You can help. Don’t support laws like mandatory minimum sentencing that don’t allow discretion for individual circumstances or provide parole incentives for self-development and responsible behavior. Let’s stop being “tough on crime” and be smart instead.

I didn’t do anything especially epic by signing up to volunteer. It’s only worth writing about because hardly anyone ever does it.

Don’t forget prisons exist. Don’t stigmatize it. Don’t set people up in your head as “criminals” and so different than you that they don’t deserve to be part of society. Read about ACEs and the effects of early childhood trauma.
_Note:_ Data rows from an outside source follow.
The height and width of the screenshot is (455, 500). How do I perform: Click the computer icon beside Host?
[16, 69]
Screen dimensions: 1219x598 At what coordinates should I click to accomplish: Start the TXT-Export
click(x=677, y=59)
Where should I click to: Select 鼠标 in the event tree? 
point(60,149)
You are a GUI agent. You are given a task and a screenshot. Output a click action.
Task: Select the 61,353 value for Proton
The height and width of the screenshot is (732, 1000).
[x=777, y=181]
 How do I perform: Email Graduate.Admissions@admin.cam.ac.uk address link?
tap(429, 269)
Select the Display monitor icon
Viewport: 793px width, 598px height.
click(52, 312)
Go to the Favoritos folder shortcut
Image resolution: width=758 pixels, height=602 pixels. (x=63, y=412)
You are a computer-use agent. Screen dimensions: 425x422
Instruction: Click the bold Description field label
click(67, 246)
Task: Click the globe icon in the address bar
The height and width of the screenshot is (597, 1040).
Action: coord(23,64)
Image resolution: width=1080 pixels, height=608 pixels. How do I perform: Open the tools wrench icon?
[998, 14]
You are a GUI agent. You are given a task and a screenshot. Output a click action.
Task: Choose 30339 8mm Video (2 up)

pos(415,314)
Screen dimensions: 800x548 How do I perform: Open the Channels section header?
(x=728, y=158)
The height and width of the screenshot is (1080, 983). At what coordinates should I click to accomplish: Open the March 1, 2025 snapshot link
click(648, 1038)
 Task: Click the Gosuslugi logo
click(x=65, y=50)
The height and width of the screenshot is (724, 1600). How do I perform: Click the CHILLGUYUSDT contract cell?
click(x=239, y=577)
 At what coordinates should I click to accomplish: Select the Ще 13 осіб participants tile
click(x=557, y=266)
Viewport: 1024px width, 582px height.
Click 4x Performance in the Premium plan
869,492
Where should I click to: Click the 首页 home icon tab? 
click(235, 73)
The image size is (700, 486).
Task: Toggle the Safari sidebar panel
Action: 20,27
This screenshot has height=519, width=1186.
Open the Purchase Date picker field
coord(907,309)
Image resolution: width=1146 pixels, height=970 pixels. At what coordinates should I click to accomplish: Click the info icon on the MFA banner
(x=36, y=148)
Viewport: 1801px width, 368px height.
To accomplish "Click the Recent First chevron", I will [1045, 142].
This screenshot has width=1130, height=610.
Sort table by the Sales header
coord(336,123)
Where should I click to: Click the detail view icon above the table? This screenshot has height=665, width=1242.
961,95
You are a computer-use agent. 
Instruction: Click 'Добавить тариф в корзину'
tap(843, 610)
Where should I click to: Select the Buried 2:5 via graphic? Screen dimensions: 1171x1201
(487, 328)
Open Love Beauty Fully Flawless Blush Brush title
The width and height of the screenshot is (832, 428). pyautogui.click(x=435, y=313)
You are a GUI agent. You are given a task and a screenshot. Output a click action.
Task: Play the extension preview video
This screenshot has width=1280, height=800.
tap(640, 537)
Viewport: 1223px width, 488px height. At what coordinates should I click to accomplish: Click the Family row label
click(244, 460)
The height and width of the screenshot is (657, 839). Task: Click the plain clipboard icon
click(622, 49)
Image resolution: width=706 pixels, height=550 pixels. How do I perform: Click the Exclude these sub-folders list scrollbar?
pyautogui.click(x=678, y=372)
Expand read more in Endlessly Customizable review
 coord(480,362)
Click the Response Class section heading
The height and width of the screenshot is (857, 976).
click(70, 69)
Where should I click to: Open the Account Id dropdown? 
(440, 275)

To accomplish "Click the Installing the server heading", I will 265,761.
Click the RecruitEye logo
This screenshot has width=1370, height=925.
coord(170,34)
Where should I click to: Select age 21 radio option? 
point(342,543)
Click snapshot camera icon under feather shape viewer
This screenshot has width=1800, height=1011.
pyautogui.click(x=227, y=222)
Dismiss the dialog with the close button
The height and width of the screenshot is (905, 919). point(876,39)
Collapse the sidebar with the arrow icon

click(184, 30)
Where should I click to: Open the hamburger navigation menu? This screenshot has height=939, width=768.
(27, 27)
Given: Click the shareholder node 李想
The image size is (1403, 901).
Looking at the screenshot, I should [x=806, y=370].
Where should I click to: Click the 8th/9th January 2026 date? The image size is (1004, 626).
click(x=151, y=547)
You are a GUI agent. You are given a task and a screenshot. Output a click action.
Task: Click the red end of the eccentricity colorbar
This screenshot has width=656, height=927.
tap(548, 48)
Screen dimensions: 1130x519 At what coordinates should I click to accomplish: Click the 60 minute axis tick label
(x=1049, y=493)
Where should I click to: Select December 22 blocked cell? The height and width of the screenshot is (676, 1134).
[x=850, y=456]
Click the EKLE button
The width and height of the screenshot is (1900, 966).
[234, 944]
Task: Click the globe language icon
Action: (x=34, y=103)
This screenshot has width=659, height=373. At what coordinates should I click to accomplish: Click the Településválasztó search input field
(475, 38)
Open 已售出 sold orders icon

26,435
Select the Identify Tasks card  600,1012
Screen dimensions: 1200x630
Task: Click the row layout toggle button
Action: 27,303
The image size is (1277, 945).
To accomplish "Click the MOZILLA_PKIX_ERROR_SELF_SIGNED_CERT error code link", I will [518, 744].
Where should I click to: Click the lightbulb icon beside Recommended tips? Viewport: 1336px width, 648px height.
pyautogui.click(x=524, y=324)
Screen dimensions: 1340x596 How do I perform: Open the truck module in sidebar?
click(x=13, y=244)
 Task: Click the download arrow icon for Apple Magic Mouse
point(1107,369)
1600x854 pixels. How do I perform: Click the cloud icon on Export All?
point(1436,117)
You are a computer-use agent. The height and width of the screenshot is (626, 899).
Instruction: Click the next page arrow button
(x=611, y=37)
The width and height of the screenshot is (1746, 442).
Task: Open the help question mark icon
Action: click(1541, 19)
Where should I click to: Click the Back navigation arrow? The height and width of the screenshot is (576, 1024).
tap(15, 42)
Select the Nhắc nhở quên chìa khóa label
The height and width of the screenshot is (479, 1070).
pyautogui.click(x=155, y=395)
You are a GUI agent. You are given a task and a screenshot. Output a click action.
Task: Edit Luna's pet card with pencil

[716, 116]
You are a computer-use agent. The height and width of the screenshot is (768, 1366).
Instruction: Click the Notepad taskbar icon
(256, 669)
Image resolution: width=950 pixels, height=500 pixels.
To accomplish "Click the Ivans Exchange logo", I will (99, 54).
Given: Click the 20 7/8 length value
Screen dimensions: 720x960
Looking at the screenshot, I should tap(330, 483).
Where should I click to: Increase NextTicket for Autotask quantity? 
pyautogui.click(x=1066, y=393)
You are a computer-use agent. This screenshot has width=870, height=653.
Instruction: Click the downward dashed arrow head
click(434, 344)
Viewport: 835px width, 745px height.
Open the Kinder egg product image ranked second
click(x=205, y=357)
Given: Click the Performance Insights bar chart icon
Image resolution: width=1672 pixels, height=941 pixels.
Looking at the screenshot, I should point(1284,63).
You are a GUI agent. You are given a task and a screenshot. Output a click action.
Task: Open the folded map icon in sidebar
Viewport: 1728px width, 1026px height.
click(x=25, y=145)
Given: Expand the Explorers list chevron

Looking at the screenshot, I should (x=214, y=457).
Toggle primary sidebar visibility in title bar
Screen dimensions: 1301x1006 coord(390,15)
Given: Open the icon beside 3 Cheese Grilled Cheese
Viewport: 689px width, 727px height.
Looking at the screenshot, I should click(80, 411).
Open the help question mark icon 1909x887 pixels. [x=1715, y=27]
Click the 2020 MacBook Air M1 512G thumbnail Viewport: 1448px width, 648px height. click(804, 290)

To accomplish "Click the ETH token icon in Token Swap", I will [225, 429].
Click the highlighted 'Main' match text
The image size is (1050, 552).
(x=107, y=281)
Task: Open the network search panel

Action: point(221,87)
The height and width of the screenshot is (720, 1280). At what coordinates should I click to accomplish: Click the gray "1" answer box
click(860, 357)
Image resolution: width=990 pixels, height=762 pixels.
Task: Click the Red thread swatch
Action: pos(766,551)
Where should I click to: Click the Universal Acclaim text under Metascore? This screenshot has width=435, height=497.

Visit a prison or volunteer or donate to organizations helping with rehabilitation.

Addendum: How to Volunteer in Prison

Since I wrote this article, I have had a number of people track me down on Twitter or FB and ask me how to get started volunteering in prison.

Prisons are run by the state you are in (except federal prison), so your first step should be to Google [your state] DOC volunteer. DOC stands for Department of Corrections — that’s usually what it’s called, although it could be called something different in your state. For example, in California it is “California Department of Corrections and Rehabilitation” or CDCR. You can also try [your state] prison volunteer.

There should be a state-side volunteer coordinator who can help you find a program to volunteer with. The program I was in is local to Oregon and you had to already have experience with NVC. Every state and prison has different programs that go into that prison and they all have different requirements, so I can’t give you much more specific info than where to start researching.

There are a lot of religious programs (Christian mostly, but also others like Buddhists), and there are AA/NA type programs. Quakers/Friends do a lot of work in prisons and I think they are generally open to non-members. If you are in college, Inside Out may be an option at your school. Some prisons, like San Quentin, have a plethora of programs, and some prisons have none, especially if they are in the middle of nowhere. So if you are in an urban area, you are more likely to have options.

I also came across Houses of Healing, which is a book and a program that was designed to allow anyone to start and facilitate their own volunteer group in prison. I haven’t looked into it that much, but the book was good. While we are on books, I also recommend We’re All Doing Time.

I often get asked if I ever felt “unsafe” and honestly the only thing that felt unsafe was walking by the guard tower and seeing a guy with a gun staring down at you. Inside, I was in a classroom and it felt like a classroom.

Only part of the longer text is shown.